Checking again, I can see that the explanation is actually present further down in the lead. However, it would be better if the explanation immediately followed the statement of fact. And it would be better if the SI speed of light was not used as the means of introducing the physical speed of light at the very beginning of the article. David Tombe (talk) 02:47, 17 October 2009 (UTC)
- What would "be better" would be to recognize the consensus of editors who have been working on the details of how to present this tidbit for months, if not years. Dicklyon (talk) 02:54, 17 October 2009 (UTC)
- Again. The non-physics readership have no idea of the way the metre is officially defined, but a large part of them know that it is about 60% of their height. To them, saying that the speed of light is 299,792,458 metres per seconds tells them that in a time roughly equal to their heartbeat when they are calm, light travels a distance roughly equal to 180 million times their height, which is something they were likely not to know before. Or do you believe that there's someone out there who knows that one metre equals one 299,792,458th of a light-second but doesn't have the faintest idea of how many metres the typical human being is tall, the typical road is wide, or the typical car is long? (Maybe yes, but there are conversions to miles per hour and miles per second in the table for them.) ___A. di M. 10:11, 17 October 2009 (UTC)

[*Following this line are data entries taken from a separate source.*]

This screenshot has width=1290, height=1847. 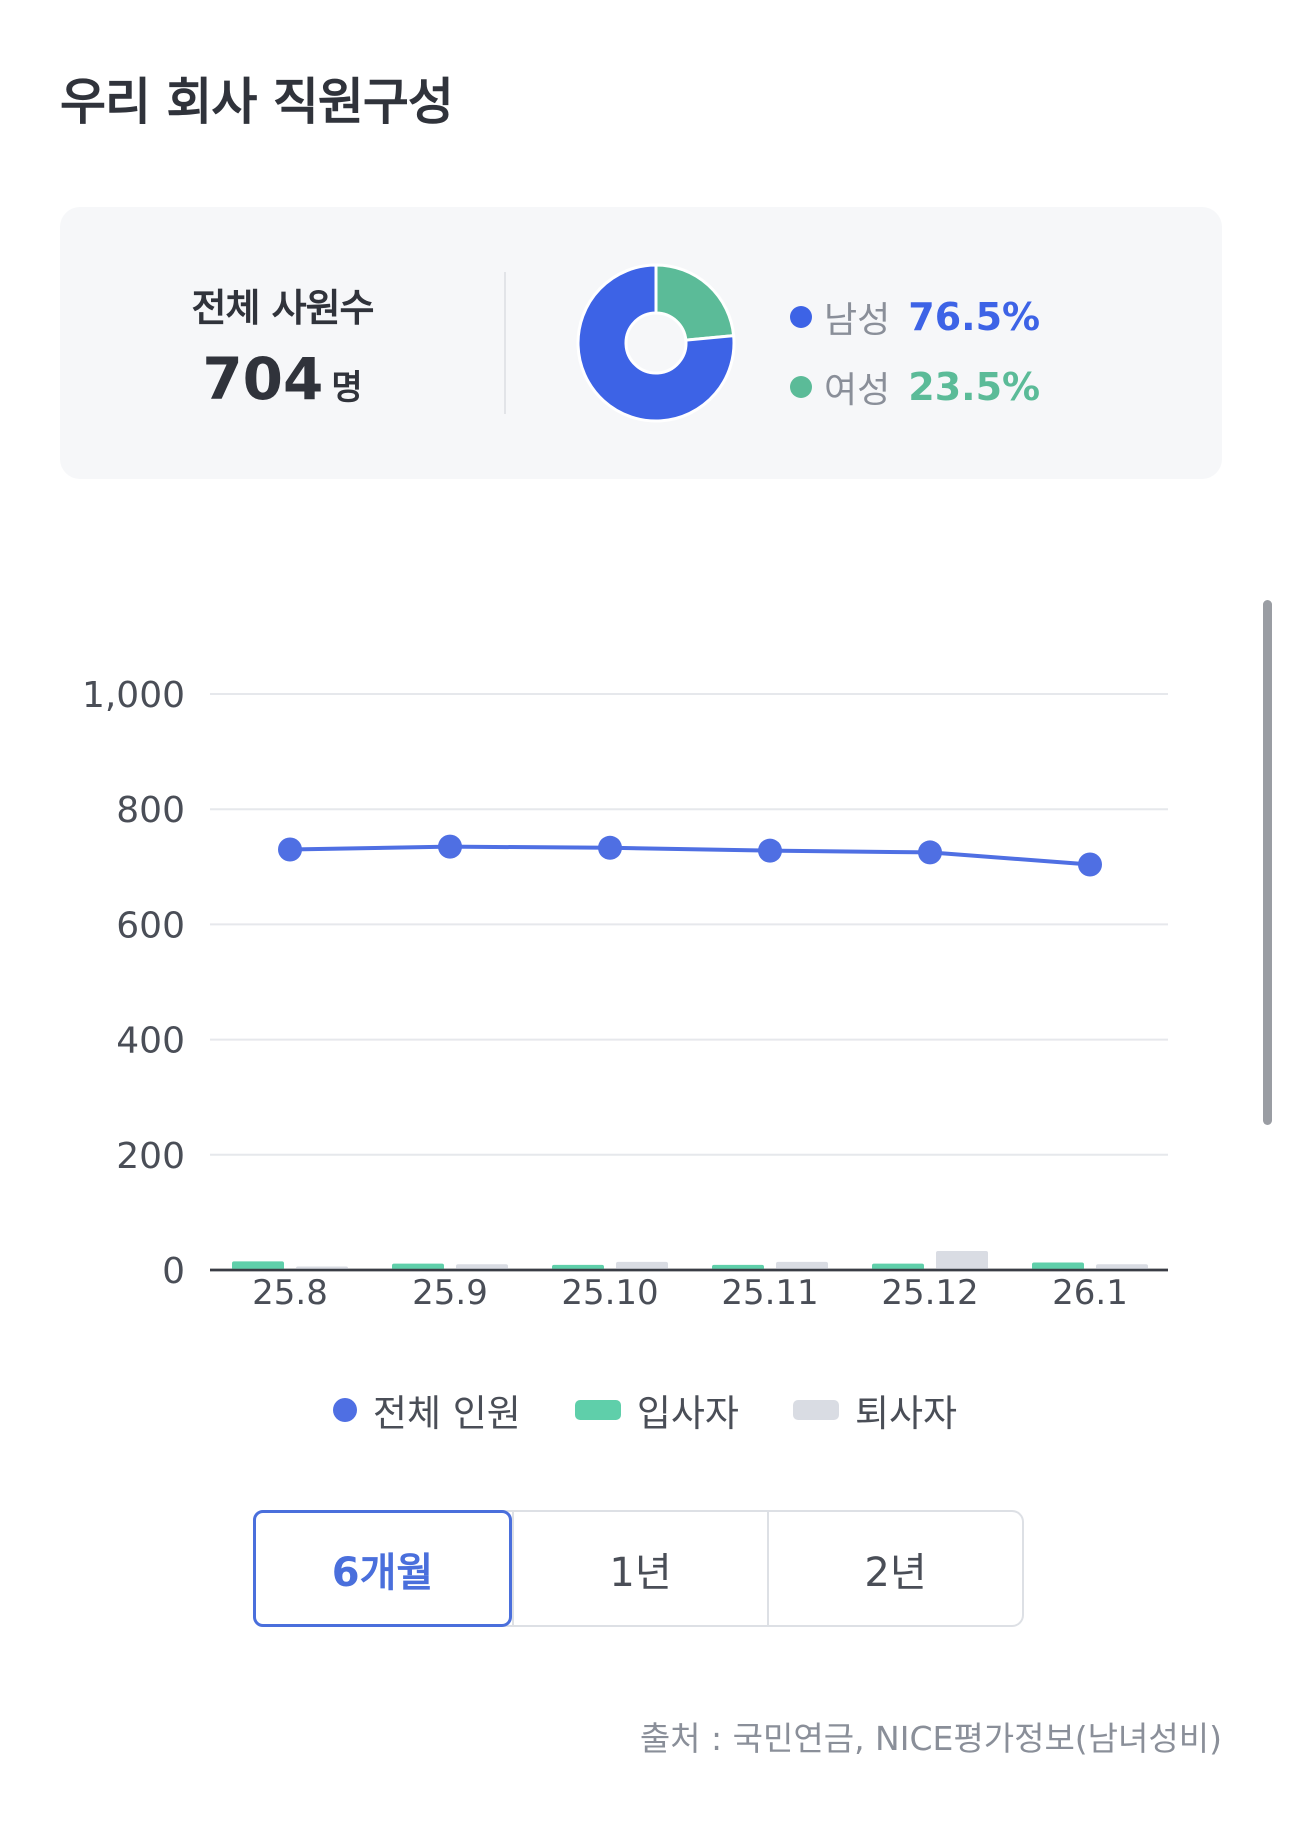 What do you see at coordinates (858, 390) in the screenshot?
I see `female-label: 여성` at bounding box center [858, 390].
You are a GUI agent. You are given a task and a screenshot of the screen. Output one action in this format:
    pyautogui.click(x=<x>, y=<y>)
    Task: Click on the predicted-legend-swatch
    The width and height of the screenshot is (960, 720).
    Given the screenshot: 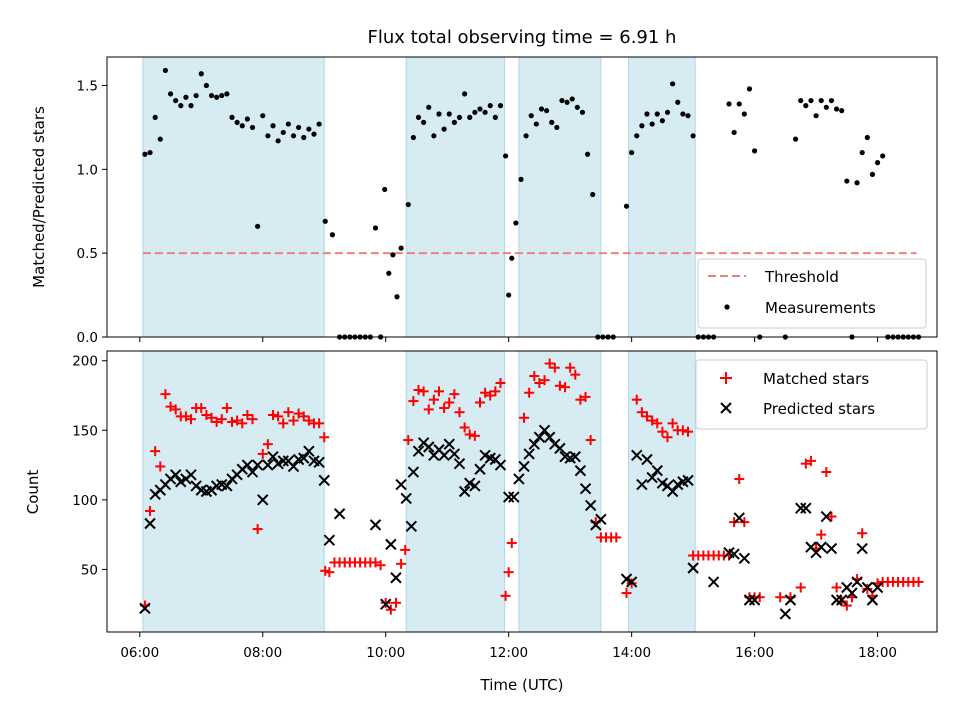 What is the action you would take?
    pyautogui.click(x=726, y=408)
    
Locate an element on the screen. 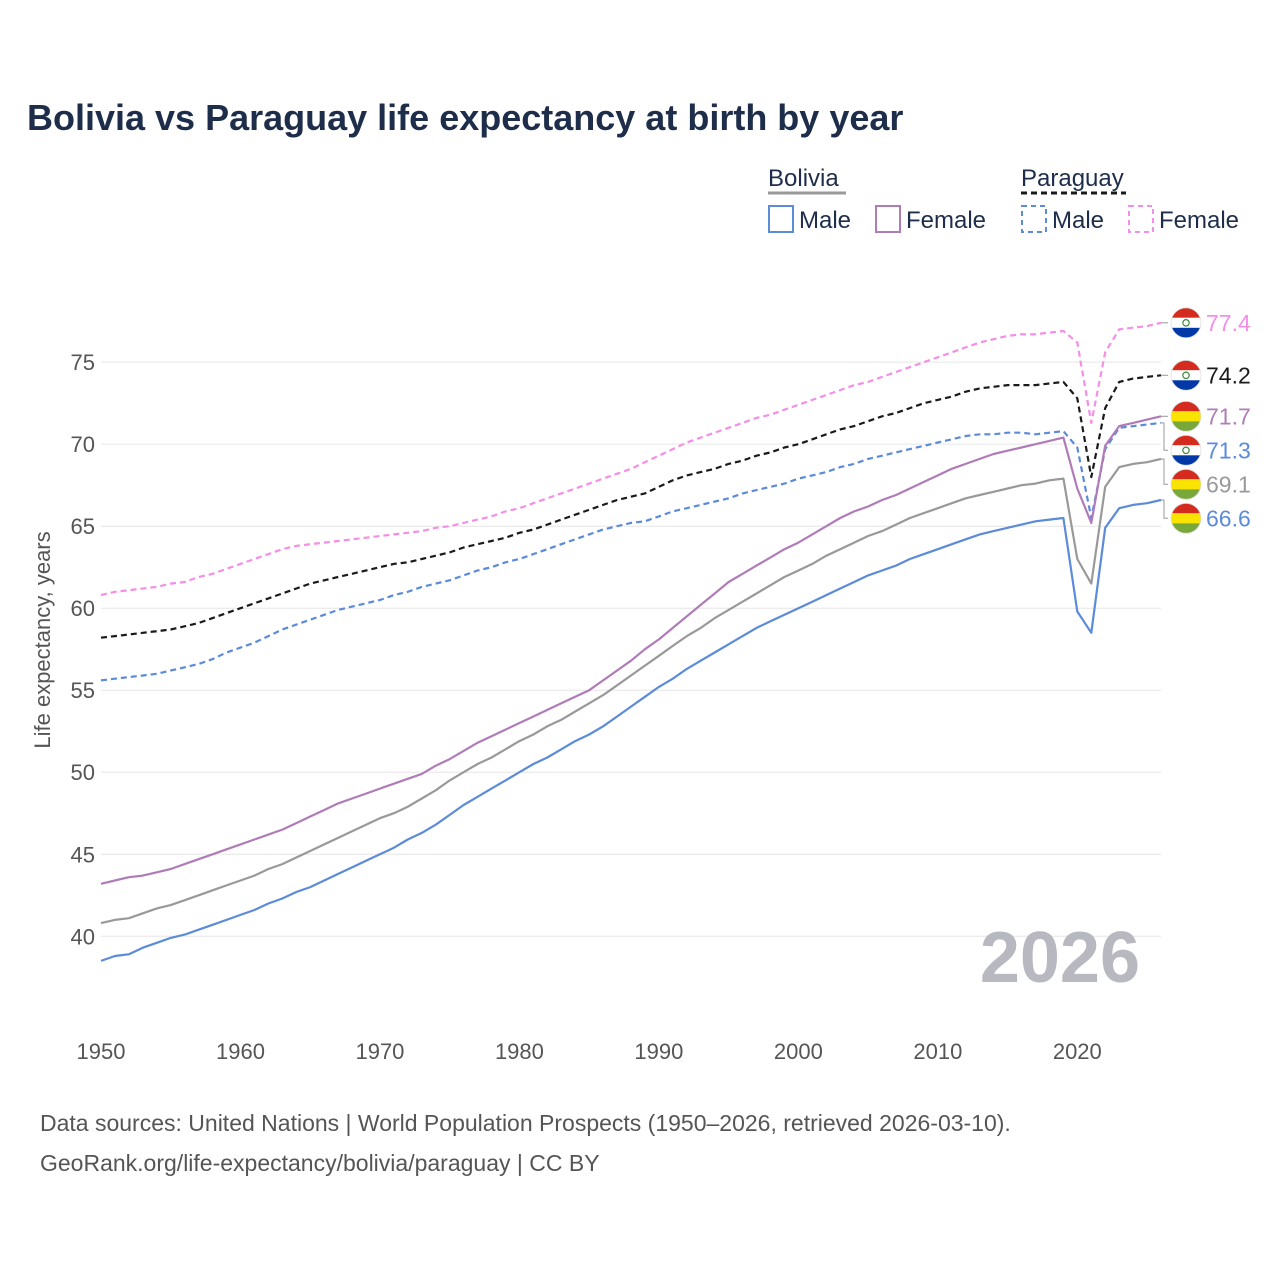  x-axis-ticks: 1950 1960 1970 1980 1990 2000 2010 2020 is located at coordinates (590, 1052).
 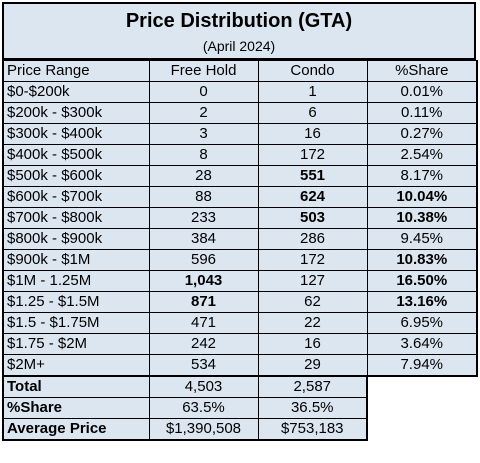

- I agree with A. di M. Anyone who reads the first paragraph of this article and is immediately struck by the irony that c is being described in terms of meters is, firstly, probably a theoretical physicist who is already well-versed on the topic, and secondly, probably represents 0.000001% of the population. The speed of light is fixed and constant. The meter is a human invention. The speed of light doesn't change because of how we define our units of length. Therefore, I think this discussion is much more relevant to the meter article. It is silly to argue that an obtuse philosophical argument should be fully explained in the first paragraph of the article. I believe the explanation given further down in the article more than suffices. Snottywong (talk) 13:57, 18 October 2009 (UTC)
- ^ Jong-Ping Hsu, Leonardo Hsu (2006). A Broader View of Relativity (specifically chapter 8). World Scientific. ISBN 981-256-651-1.